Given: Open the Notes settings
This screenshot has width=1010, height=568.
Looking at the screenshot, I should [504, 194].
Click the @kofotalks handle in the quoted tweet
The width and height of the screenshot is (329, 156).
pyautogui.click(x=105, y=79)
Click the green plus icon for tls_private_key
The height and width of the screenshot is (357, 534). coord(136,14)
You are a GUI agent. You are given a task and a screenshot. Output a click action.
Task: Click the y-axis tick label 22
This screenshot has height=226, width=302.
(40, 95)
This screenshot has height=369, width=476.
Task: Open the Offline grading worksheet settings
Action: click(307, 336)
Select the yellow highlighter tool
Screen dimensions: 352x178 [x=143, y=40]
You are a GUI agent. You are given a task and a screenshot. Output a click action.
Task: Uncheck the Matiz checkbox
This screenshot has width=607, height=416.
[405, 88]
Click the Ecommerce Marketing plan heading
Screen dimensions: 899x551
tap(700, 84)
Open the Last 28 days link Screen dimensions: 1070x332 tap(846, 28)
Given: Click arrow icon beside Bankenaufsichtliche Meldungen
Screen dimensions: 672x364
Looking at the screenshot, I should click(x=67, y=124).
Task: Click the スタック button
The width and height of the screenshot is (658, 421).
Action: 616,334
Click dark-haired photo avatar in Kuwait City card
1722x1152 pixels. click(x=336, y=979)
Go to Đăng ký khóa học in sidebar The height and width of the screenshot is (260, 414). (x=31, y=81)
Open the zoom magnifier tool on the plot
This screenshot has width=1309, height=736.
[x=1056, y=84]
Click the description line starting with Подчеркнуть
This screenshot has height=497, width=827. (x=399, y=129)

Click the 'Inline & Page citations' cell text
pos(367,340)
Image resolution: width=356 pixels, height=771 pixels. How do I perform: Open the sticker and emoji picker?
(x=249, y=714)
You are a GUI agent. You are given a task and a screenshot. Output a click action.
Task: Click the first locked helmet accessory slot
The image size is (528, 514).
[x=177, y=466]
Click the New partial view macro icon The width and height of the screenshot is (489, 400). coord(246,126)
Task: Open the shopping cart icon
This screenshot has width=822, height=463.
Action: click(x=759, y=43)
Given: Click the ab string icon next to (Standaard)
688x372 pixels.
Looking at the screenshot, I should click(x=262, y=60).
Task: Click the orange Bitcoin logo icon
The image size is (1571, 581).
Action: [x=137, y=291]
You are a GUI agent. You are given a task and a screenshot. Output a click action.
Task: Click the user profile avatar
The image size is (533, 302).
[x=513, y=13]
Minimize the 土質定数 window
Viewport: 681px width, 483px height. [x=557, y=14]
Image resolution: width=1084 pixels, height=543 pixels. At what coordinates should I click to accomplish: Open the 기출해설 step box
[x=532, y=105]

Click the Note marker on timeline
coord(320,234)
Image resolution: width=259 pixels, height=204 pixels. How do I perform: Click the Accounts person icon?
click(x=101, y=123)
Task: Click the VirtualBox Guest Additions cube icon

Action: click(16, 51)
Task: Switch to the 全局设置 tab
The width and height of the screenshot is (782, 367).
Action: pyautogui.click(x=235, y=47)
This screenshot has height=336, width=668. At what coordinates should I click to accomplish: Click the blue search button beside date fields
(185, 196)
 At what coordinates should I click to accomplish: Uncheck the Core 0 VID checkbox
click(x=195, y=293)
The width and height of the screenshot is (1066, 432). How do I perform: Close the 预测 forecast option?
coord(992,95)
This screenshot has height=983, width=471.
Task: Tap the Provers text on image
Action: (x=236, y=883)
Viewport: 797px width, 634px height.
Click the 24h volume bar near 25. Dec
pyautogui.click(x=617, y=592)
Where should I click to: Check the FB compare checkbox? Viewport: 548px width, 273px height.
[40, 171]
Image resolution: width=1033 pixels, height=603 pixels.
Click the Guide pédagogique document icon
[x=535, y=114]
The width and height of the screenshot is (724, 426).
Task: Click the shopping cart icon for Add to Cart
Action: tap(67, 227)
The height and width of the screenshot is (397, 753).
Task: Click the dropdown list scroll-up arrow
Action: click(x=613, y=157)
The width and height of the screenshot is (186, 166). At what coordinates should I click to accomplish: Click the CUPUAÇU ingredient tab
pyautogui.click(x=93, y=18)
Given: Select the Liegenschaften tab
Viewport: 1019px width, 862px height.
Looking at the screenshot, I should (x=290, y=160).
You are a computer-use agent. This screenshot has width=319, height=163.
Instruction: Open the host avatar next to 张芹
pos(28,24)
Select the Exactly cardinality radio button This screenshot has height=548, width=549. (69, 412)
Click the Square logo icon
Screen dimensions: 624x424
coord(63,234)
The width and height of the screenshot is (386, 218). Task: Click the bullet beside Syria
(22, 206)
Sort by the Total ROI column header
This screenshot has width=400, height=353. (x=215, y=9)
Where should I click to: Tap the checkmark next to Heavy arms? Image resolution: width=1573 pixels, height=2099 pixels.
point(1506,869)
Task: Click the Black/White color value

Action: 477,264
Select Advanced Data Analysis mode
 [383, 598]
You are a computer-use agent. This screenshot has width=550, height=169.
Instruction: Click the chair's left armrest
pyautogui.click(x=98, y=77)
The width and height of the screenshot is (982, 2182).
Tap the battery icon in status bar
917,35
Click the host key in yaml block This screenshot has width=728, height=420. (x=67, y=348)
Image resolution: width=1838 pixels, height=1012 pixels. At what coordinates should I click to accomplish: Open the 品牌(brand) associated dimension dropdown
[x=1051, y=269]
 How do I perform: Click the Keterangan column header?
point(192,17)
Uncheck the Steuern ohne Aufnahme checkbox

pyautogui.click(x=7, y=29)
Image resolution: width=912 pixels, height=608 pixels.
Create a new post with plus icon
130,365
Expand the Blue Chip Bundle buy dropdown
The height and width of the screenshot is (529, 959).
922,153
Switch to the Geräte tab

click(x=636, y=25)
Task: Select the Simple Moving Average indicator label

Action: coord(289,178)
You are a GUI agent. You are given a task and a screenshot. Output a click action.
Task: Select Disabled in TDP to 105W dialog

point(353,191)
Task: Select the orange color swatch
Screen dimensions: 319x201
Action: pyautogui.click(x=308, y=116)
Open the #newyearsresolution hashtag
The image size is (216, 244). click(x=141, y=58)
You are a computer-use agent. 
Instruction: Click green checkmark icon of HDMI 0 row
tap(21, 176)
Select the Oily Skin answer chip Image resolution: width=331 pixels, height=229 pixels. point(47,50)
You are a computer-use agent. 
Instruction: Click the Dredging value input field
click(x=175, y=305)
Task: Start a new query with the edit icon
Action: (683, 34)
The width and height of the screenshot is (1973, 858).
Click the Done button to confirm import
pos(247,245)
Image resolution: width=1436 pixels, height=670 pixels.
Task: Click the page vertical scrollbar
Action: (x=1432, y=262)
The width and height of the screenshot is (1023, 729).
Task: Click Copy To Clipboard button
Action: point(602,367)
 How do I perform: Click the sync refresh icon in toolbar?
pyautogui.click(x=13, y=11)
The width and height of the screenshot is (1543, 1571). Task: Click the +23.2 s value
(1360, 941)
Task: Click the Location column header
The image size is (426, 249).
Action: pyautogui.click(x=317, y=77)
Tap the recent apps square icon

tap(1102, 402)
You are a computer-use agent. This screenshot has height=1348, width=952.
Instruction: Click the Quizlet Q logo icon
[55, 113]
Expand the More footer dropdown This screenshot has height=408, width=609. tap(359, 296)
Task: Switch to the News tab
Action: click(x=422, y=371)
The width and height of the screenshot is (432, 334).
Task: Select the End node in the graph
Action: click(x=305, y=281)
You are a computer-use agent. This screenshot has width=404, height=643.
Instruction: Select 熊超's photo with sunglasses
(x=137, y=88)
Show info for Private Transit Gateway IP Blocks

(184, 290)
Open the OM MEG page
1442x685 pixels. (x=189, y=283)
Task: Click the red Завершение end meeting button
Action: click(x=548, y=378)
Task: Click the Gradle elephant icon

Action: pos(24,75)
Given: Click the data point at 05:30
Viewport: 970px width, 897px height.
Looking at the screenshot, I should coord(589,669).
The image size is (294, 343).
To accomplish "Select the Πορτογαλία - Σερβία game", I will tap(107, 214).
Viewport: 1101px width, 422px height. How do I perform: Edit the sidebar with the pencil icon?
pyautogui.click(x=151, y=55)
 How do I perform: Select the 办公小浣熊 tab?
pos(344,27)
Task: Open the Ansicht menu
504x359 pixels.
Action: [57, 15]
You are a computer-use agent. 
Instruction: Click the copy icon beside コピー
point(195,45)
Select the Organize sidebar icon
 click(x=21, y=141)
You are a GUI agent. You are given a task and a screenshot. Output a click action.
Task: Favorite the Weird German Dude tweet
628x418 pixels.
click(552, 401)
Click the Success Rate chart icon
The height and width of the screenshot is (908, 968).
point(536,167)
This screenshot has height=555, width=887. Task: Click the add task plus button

--- WHAT YOU HAVE TO DO ---
Scan the data above and state how many of its lines contain the string "orange", with no other content.

--- TASK OUTPUT ---
2